- **Working data**:

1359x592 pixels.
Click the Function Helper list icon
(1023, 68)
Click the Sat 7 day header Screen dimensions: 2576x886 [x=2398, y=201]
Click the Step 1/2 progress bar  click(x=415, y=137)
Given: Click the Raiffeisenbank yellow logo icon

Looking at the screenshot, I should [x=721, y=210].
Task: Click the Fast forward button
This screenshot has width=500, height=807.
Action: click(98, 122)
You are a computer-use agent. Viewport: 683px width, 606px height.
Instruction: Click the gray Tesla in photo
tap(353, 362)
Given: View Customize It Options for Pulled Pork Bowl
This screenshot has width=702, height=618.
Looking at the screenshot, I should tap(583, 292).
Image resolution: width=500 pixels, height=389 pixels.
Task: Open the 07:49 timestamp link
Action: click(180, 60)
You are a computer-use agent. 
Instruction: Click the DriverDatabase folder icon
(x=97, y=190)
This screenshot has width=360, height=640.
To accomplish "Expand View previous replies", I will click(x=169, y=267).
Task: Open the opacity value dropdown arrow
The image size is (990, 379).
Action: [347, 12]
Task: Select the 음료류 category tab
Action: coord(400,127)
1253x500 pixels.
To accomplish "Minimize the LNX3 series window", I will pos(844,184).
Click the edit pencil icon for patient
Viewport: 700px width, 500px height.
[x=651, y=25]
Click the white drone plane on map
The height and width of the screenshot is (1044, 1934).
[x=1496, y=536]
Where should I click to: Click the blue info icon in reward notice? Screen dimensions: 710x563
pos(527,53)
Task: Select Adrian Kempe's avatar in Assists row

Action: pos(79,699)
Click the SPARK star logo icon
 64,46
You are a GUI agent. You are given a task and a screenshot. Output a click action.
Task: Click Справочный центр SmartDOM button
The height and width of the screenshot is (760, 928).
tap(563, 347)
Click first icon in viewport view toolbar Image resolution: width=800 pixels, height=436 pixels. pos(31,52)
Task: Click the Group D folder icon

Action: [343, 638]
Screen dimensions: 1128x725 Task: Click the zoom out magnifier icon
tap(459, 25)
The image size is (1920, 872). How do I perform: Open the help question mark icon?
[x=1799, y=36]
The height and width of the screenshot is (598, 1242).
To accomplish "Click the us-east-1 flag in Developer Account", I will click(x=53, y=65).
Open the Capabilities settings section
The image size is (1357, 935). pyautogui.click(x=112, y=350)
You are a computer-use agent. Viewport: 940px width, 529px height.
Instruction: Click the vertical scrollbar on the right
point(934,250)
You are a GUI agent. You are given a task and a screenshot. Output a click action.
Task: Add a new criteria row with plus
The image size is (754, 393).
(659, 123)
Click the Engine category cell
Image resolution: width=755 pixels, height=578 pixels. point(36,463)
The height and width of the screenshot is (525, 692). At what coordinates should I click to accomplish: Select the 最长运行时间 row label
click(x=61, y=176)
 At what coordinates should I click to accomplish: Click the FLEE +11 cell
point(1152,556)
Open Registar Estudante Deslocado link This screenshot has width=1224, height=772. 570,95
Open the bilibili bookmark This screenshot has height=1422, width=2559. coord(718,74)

- **Problem**: Wherever the word "will" appears in a line of the data above, copy that line.

- **Reply**:
To accomplish "Expand View previous replies", I will click(x=169, y=267).
To accomplish "Minimize the LNX3 series window", I will pos(844,184).
To accomplish "Click the us-east-1 flag in Developer Account", I will click(x=53, y=65).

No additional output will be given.